I'm always amazed when people try to make political points based not on events or people's explicit statements but on subtle inferences that they are unequipped to make. The most recent example to catch my eye is this post by Robert Spencer at Jihadwatch, a blog to which I referred the other day.
Spencer quotes the following passage from an AP news item:
Benkahla was one of only two defendants who were acquitted in the government's prosecution of a dozen Muslim men who participated in what the government called a "jihad network" that used paintball games in the Virginia woods in 2000 and 2001 as a means to train for holy war around the globe.
IHe criticizes the Associated Press for questioning the truth of the government's allegation that the men were training for jihad:
The government called it a "jihad network." That's AP for you. That they gained ten convictions on that basis might suggest that there was something accurate in this designation, but you wouldn't get that impression from this story.
Spencer seems to think that putting "jihad network" in quotes calls it into question. He's wrong. There are a number of reasons for putting a phrase into quotes. Doubt about the validity of the characterization is one of them, but it is by no means the only one, or even the most common or default. Another reason is that the phrase is someone else's and is not a standard term. That's almost certainly what the AP intended here.
What is especially strange here is that although the quoted phrase itself admits of ambiguity as to the AP's intended meaning, the passage as a whole does not. The relative clause "who participated in what the government called a 'jihad network' that used paintball games in the Virginia woods in 2000 and 2001 as a means to train for holy war around the globe." is factive, that is, it is a clause that may only be felicitously uttered if the speaker believes the proposition it expresses to be true. The AP article therefore asserts as true the proposition that the men trained for holy war, which refutes Spencer's claim that the AP is casting doubt on the government's position.
[Comment by Mark Liberman:
There's an ambiguity here that Bill may have missed.
When the AP wrote
Benkahla was one of only two defendants who were acquitted in the government's prosecution of a dozen Muslim men who participated in what the government called a "jihad network" that used paintball games in the Virginia woods in 2000 and 2001 as a means to train for holy war around the globe.
did they mean for everything after called to be part of its complement, and thus explicitly flagged as merely as a government allegation? This would be an odd editorial choice, as Spencer says, since it suggests that the whole holy-war training activity might be a figment of the prosecutors' imagination, despite the convictions obtained in a number of other cases.
Or did they intend the complement of called to end after "jihad network", so that the rest of the sentence is in the AP's own voice? That would be more in line with (what I take to be) the normal journalistic practice.
Simplifying the sentence and drawing only the relevant structure, this is the difference between
and
Bill is relying on the second interpretation, I guess, but it seems to me that the first interpretation is the more natural one.
Also, the use of the term "factive" in this context may be confusing.
There's a 35-year-old neologism, due to Paul and Carol Kiparsky and widely adopted by linguists, that uses "factive" to describe verbs like know, regret, learn etc., which presuppose the truth of their complements, in contrast to verbs like believe, complain, hear, etc., which do not.
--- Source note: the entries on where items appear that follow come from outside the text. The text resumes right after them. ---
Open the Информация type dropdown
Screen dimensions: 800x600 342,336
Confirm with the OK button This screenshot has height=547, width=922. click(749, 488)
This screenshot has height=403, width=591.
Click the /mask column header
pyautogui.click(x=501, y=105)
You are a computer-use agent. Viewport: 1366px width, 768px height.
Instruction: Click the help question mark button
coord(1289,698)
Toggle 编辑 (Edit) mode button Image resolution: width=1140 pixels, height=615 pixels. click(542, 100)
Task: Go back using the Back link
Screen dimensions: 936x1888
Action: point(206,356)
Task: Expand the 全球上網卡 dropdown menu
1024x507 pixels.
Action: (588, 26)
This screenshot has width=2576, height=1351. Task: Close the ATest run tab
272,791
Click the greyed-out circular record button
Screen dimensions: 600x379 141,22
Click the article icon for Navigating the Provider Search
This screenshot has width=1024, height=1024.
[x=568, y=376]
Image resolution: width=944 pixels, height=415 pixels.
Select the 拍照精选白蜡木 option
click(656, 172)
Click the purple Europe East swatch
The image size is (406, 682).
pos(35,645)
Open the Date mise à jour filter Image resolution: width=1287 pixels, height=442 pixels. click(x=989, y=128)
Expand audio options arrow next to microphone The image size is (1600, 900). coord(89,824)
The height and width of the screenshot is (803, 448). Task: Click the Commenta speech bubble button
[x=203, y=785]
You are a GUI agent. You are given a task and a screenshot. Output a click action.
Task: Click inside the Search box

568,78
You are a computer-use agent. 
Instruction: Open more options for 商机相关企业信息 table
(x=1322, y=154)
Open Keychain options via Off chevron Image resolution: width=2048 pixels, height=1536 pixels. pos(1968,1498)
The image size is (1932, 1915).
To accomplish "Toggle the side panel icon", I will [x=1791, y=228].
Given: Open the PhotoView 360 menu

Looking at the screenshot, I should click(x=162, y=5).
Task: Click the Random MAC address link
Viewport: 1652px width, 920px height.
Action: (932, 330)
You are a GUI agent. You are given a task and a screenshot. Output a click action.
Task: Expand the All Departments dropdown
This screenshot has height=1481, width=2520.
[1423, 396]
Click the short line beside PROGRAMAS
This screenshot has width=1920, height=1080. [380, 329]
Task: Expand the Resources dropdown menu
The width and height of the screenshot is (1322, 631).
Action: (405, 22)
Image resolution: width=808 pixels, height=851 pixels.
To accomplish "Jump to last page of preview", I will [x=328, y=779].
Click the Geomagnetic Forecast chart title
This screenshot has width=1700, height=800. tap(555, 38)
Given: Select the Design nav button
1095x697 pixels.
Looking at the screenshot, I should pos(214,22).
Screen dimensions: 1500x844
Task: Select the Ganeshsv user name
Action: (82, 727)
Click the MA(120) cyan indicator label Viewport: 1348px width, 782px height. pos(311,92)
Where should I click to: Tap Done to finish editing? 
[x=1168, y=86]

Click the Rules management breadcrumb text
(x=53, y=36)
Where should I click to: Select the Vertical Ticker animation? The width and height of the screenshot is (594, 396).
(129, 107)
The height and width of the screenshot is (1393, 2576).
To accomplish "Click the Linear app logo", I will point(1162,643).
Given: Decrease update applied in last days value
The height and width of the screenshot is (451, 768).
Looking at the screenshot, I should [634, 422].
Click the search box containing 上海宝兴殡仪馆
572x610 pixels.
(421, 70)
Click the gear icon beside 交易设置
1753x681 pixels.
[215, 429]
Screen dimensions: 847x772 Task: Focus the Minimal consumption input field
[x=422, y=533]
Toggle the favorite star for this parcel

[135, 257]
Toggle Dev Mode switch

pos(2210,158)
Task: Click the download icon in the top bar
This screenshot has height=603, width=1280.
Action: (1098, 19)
This distinction came up in a couple of earlier LL posts ("Verb semantics and justifying war", 9/21/2003; "Bush's understanding of factive verbs", 9/23/2003). But there's no factive verb in the AP sentence under discussion. ]
[Response to Mark's comments:
With regard to "factive", I'm well aware that there is no factive verb here. That's why I talked about the clause being factive, not the verb. I don't agree that "factive" always suggests the use of a factive verb. Kiparsky and Kiparsky's "Fact" paper, while indeed a classic, and one whose authors are both good friends of mine, does not define the admissible uses of "factive".
As for the putative structural ambiguity, I don't think that it is really there. Not only do I consider the interpretation that I relied on, the second one, to be more natural, the first one, in which the relative clause is part of the complement of "call", is impossible as written. To get that interpretation the relative clause would have to be within the quotes, which it is not.
It is also important to note that even if one does get both readings of the relative clause, all that does for Spencer is to make his interpretation possible. His criticism is only valid if the interpretation on which the AP is doubting what happened is the only one. So even if Mark is right about the ambiguity, Spencer's criticism of the AP is unwarranted.]